2. Le reti e i traffici illegali hanno radici profonde in alcune comunità libiche. I traffici illegali e le reti di malaffare sono presenti in Libia da lungo tempo. Tali reti sono state parte del contratto sociale che ha vincolato Gheddafi e le comunità locali, particolarmente nella parte meridionale del paese e lungo la costa. Per avere assicurata la loro lealtà politica, soggetti e gruppi appartenenti a queste comunità sono stati autorizzati, per anni, a trafficare in merci ed in esseri umani. Per queste comunità, le attività illecite legate al commercio degli esseri umani rappresentano una parte rilevante dell’economia, attività a cui partecipano anche cittadini comuni al fianco di faccendieri provenienti dai paesi di origine dei migranti. Le attività illecite in Libia, piuttosto che essere caratterizzate da una struttura piramidale, si articolano sotto forma di una rete complessa di relazioni verticali ed orizzontali.

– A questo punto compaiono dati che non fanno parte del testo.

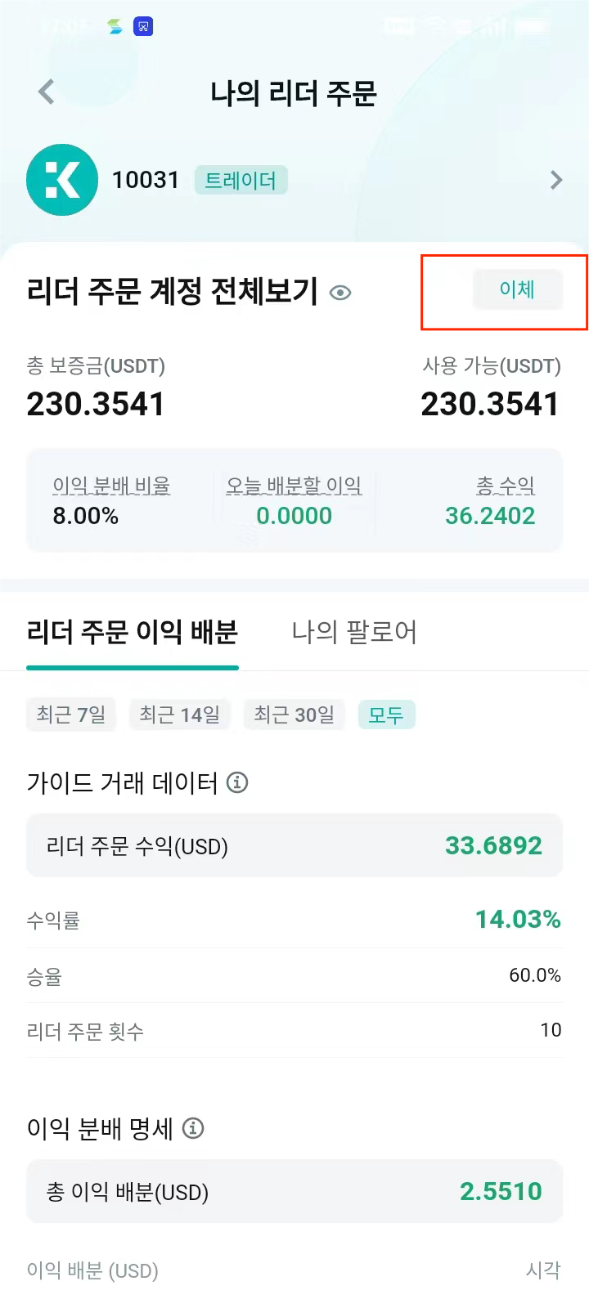
Task: Select the 모두 filter chip
Action: coord(386,715)
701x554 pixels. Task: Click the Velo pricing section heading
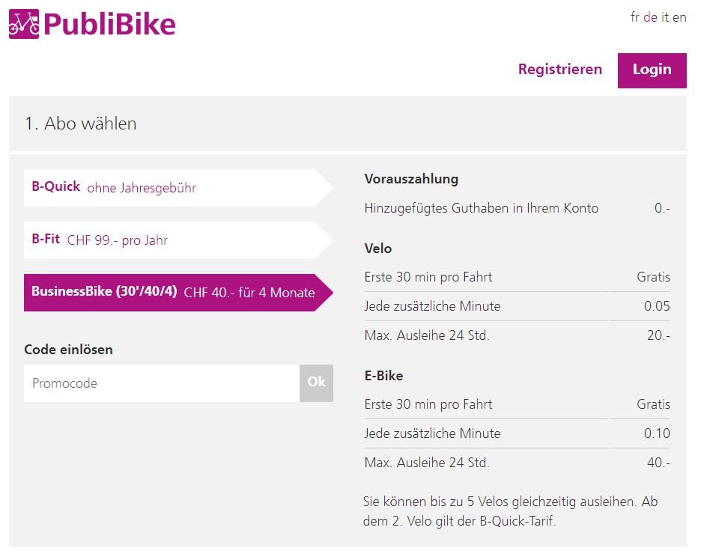pos(378,249)
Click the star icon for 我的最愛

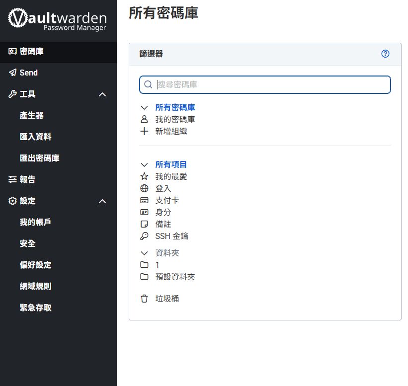point(145,176)
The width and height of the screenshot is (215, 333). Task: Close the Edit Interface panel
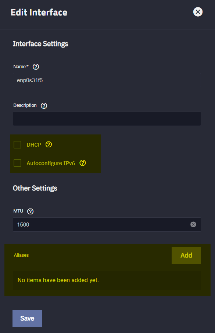point(198,12)
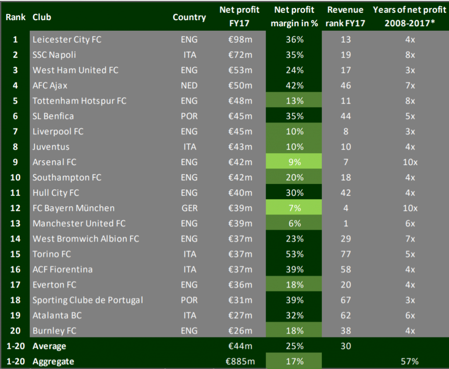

3. L’economia illegale legata ai fenomeni migratori è parte integrante della politica libica. Dopo la caduta di Gheddafi nel 2011, alcuni gruppi criminali hanno colmato parte del vuoto lasciato dalla caduta del leader libico e sono stati integrati nelle milizie che, fino a quel momento, avevano combattuto il regime (o che si attribuivano il merito di averlo fatto). Questi gruppi paramilitari spesso controllano la politica locale e, a volte, anche quella nazionale oltre a combattersi vicendevolmente. Combattere questi gruppi sperando di non venire coinvolti nella guerra civile libica equivarrebbe, per gli Europei, a mantenere l’equilibrio su un crinale sottilissimo.

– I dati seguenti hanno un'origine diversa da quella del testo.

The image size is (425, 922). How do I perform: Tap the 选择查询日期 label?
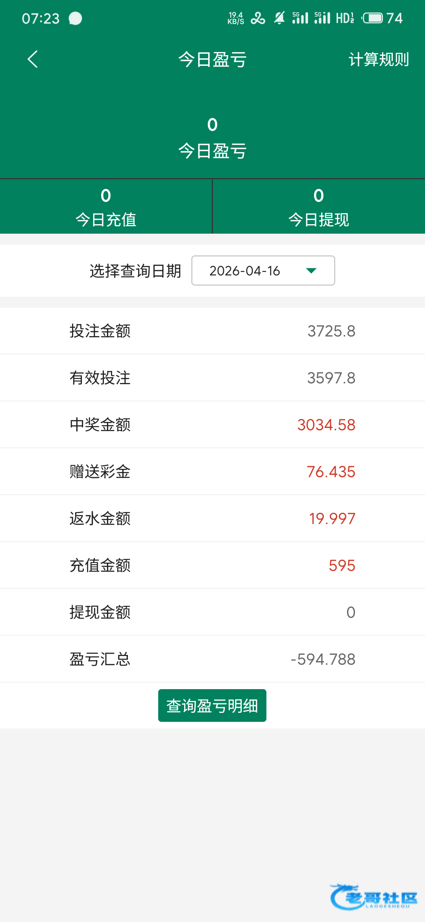pyautogui.click(x=135, y=271)
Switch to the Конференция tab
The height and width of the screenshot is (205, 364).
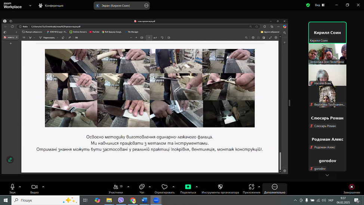[51, 6]
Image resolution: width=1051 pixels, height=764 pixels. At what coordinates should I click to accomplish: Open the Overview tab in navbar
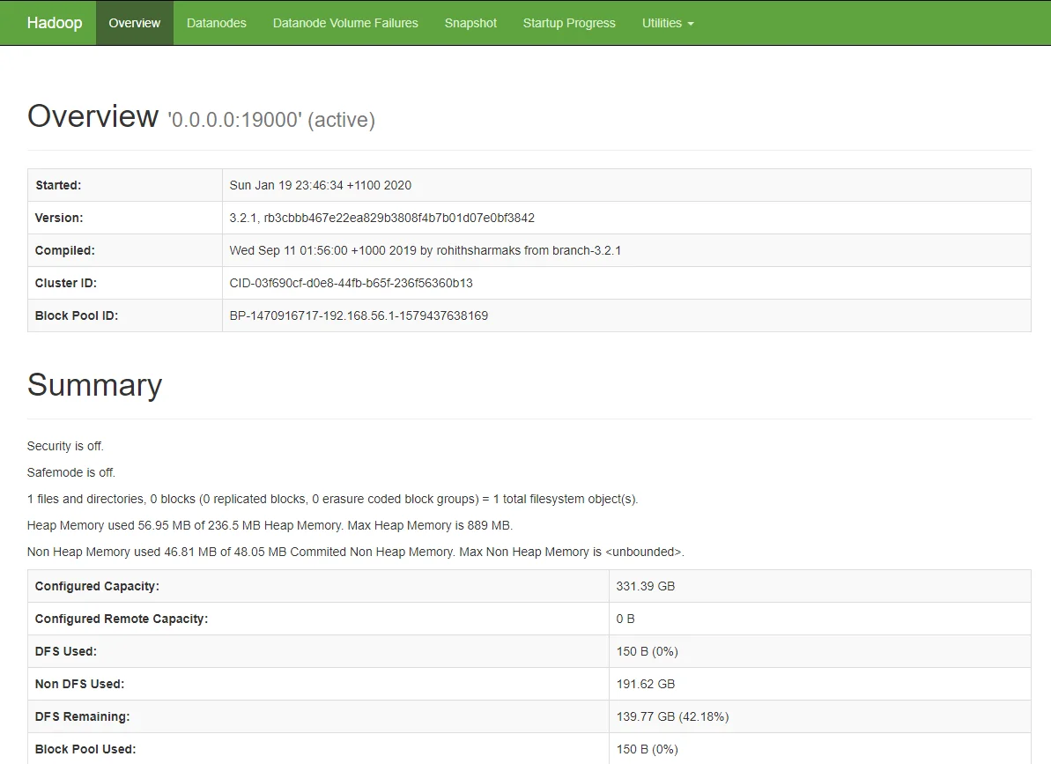coord(135,23)
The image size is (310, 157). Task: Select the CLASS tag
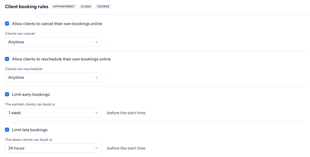[x=86, y=7]
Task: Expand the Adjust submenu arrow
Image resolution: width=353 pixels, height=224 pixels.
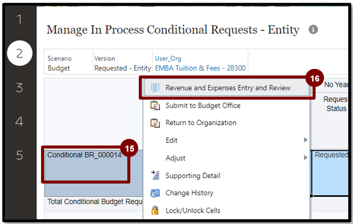Action: point(305,158)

4. Non debbono essere confusi trafficanti e terroristi islamici. Alcune delle milizie coinvolte in questi traffici sono di ispirazione islamica ma, ad oggi, non esiste una chiara evidenza circa il legame tra il nocciolo duro dello Stato Islamico e le bande di trafficanti libici. Al contrario, è ragionevole ritenere che i trafficanti vogliano mantenre gli islamisti a debita distanza, così da tener lontane anche le attenzione delle agenzie di sicurezza occidentali. Inoltre, un mal concepito intervento occidentale in Libia potrebbe essere usato dallo Stato Islamico per produrre un nuovo riallineamento tra i gruppi armati libici più favorevoli al loro progetto di polarizzazione.

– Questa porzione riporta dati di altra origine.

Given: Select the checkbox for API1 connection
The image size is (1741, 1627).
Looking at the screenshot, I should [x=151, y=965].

5. I migranti rappresentano un obiettivo in Libia. Nonostante il collasso di molte strutture governative, i centri di detenzione dedicati ai migranti restano in funzione. Gran parte di questi centri sono attualmente sotto il controllo delle milizie che li usano come prigioni per migranti e profughi con questi ultimi in grado di ottenere la libertà solo a fronte del pagamento di un riscatto – nel caso riescano a sopravvivere alle condizioni a cui sono sottoposti durate la loro detenzione. All’interno ed all’esterno di questi centri, i migranti ed i profughi sono oggetto di tutte le forme possibili di violenze e di abusi. Più di recente, migranti e profughi hanno subito anche l’attacco dello Stato Islamico: le decapitazioni degli egiziani copti nel mese di febbraio e degli etiopi in maggio rappresentano solo gli esempi più evidenti. È poco probabile che chi fugge da minacce di questo calibro possa essere scoraggiato dal rischio di morire nel mediterraneo.

Alcuni leader europei continuano a vedere, nella presenza delle missioni di salvataggio nel Mediterraneo, un forte elemento di traino dei flussi migratori negando il potente elemento di spinta delle migrazioni dalla Libia rappresentato dai fattori descritti sin qui, assieme alla presenza di un anello di guerre civili nell’area mediterranea (basti vedere l’elevato numero di profughi siriani tra i migranti che arrivano in Italia) oltre alle dimensioni catastrofiche della povertà che affligge larghe parti dell’Africa. L’attenzione esclusiva su tale presunto elemento di traino, rappresentato dalle missioni di soccorso, contiene un non detto immorale: l’idea che un incremento nel numero dei migranti morti nel Mediterraneo possa funzionare da efficace deterrente scoraggiando le nuove partenze. Nonostante tutto questo però, il numero di coloro che continuano ad arrivare sulle coste di Lampedusa seguita a crescere e, in assenza di una seria missione di ricerca e salvataggio, le morti nel mediterraneo nei primi 5 mesi del 2015 sono state nove volte quelle registrate negli stessi mesi del 2014.